Study material:
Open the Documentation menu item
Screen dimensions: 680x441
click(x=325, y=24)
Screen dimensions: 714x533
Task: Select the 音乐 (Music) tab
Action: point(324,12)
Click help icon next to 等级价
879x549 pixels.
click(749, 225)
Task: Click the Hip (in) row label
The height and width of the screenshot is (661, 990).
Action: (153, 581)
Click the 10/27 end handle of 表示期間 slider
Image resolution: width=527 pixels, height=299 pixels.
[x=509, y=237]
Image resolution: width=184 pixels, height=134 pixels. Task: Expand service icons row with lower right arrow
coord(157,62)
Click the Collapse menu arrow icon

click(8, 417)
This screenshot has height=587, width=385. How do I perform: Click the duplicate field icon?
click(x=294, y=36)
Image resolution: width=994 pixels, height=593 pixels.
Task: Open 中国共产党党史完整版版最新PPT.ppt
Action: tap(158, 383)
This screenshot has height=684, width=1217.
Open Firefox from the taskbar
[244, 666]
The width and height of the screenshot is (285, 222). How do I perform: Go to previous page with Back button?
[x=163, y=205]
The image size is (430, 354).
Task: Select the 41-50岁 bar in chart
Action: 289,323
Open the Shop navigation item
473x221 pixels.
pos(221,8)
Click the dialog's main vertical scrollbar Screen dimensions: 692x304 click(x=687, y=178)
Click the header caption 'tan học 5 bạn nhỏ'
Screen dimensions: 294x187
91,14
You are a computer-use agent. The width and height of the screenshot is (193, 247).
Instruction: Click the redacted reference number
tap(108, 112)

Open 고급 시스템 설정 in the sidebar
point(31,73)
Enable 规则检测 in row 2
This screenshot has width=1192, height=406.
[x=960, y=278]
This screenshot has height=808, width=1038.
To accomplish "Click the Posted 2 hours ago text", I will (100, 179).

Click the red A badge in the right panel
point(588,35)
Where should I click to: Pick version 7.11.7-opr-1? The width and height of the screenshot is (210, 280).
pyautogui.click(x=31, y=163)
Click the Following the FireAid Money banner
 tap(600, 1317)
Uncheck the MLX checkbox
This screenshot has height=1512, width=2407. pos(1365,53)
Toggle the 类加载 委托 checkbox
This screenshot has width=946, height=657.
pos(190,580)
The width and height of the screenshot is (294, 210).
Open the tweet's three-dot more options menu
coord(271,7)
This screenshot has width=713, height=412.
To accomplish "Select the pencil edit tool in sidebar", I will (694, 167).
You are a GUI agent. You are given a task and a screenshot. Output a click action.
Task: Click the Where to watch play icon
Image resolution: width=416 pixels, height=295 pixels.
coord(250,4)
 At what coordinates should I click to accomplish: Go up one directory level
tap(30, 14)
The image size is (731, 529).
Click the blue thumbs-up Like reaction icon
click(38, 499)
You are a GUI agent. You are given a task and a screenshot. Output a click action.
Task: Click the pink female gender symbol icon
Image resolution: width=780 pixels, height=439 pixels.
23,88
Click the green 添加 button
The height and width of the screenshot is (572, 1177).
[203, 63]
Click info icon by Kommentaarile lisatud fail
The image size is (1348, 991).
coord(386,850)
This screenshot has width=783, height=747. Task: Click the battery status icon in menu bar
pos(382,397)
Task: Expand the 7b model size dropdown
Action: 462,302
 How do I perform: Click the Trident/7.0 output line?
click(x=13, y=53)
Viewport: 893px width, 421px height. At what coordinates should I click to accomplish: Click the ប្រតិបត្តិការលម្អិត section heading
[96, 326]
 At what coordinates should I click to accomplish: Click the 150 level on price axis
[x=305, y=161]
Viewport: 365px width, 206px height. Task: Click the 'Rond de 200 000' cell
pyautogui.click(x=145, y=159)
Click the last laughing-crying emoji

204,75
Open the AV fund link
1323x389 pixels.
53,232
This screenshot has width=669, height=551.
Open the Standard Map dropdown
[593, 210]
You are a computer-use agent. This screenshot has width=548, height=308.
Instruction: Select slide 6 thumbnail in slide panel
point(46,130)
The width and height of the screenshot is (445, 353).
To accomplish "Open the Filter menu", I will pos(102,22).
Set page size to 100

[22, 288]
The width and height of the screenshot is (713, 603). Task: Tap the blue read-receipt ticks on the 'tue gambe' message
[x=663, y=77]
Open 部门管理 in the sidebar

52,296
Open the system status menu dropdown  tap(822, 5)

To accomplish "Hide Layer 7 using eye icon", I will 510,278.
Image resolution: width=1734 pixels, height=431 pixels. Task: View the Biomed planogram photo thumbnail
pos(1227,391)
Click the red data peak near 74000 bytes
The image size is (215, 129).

Assigned task:
Return the listing above in full, character for character.

Your response:
Open the Documentation menu item
Screen dimensions: 680x441
click(x=325, y=24)
Screen dimensions: 714x533
Task: Select the 音乐 (Music) tab
Action: point(324,12)
Click help icon next to 等级价
879x549 pixels.
click(749, 225)
Task: Click the Hip (in) row label
The height and width of the screenshot is (661, 990).
Action: (153, 581)
Click the 10/27 end handle of 表示期間 slider
Image resolution: width=527 pixels, height=299 pixels.
[x=509, y=237]
Image resolution: width=184 pixels, height=134 pixels. Task: Expand service icons row with lower right arrow
coord(157,62)
Click the Collapse menu arrow icon

click(8, 417)
This screenshot has height=587, width=385. How do I perform: Click the duplicate field icon?
click(x=294, y=36)
Image resolution: width=994 pixels, height=593 pixels.
Task: Open 中国共产党党史完整版版最新PPT.ppt
Action: tap(158, 383)
This screenshot has height=684, width=1217.
Open Firefox from the taskbar
[244, 666]
The width and height of the screenshot is (285, 222). How do I perform: Go to previous page with Back button?
[x=163, y=205]
The image size is (430, 354).
Task: Select the 41-50岁 bar in chart
Action: 289,323
Open the Shop navigation item
473x221 pixels.
pos(221,8)
Click the dialog's main vertical scrollbar Screen dimensions: 692x304 click(x=687, y=178)
Click the header caption 'tan học 5 bạn nhỏ'
Screen dimensions: 294x187
91,14
You are a computer-use agent. The width and height of the screenshot is (193, 247).
Instruction: Click the redacted reference number
tap(108, 112)

Open 고급 시스템 설정 in the sidebar
point(31,73)
Enable 规则检测 in row 2
This screenshot has width=1192, height=406.
[x=960, y=278]
This screenshot has height=808, width=1038.
To accomplish "Click the Posted 2 hours ago text", I will (100, 179).

Click the red A badge in the right panel
point(588,35)
Where should I click to: Pick version 7.11.7-opr-1? The width and height of the screenshot is (210, 280).
pyautogui.click(x=31, y=163)
Click the Following the FireAid Money banner
 tap(600, 1317)
Uncheck the MLX checkbox
This screenshot has height=1512, width=2407. pos(1365,53)
Toggle the 类加载 委托 checkbox
This screenshot has width=946, height=657.
pos(190,580)
The width and height of the screenshot is (294, 210).
Open the tweet's three-dot more options menu
coord(271,7)
This screenshot has width=713, height=412.
To accomplish "Select the pencil edit tool in sidebar", I will (694, 167).
You are a GUI agent. You are given a task and a screenshot. Output a click action.
Task: Click the Where to watch play icon
Image resolution: width=416 pixels, height=295 pixels.
coord(250,4)
 At what coordinates should I click to accomplish: Go up one directory level
tap(30, 14)
The image size is (731, 529).
Click the blue thumbs-up Like reaction icon
click(38, 499)
You are a GUI agent. You are given a task and a screenshot. Output a click action.
Task: Click the pink female gender symbol icon
Image resolution: width=780 pixels, height=439 pixels.
23,88
Click the green 添加 button
The height and width of the screenshot is (572, 1177).
[203, 63]
Click info icon by Kommentaarile lisatud fail
The image size is (1348, 991).
coord(386,850)
This screenshot has width=783, height=747. Task: Click the battery status icon in menu bar
pos(382,397)
Task: Expand the 7b model size dropdown
Action: 462,302
 How do I perform: Click the Trident/7.0 output line?
click(x=13, y=53)
Viewport: 893px width, 421px height. At what coordinates should I click to accomplish: Click the ប្រតិបត្តិការលម្អិត section heading
[96, 326]
 At what coordinates should I click to accomplish: Click the 150 level on price axis
[x=305, y=161]
Viewport: 365px width, 206px height. Task: Click the 'Rond de 200 000' cell
pyautogui.click(x=145, y=159)
Click the last laughing-crying emoji

204,75
Open the AV fund link
1323x389 pixels.
53,232
This screenshot has width=669, height=551.
Open the Standard Map dropdown
[593, 210]
You are a computer-use agent. This screenshot has width=548, height=308.
Instruction: Select slide 6 thumbnail in slide panel
point(46,130)
The width and height of the screenshot is (445, 353).
To accomplish "Open the Filter menu", I will pos(102,22).
Set page size to 100

[22, 288]
The width and height of the screenshot is (713, 603). Task: Tap the blue read-receipt ticks on the 'tue gambe' message
[x=663, y=77]
Open 部门管理 in the sidebar

52,296
Open the system status menu dropdown  tap(822, 5)

To accomplish "Hide Layer 7 using eye icon", I will 510,278.
Image resolution: width=1734 pixels, height=431 pixels. Task: View the Biomed planogram photo thumbnail
pos(1227,391)
Click the red data peak near 74000 bytes
The image size is (215, 129).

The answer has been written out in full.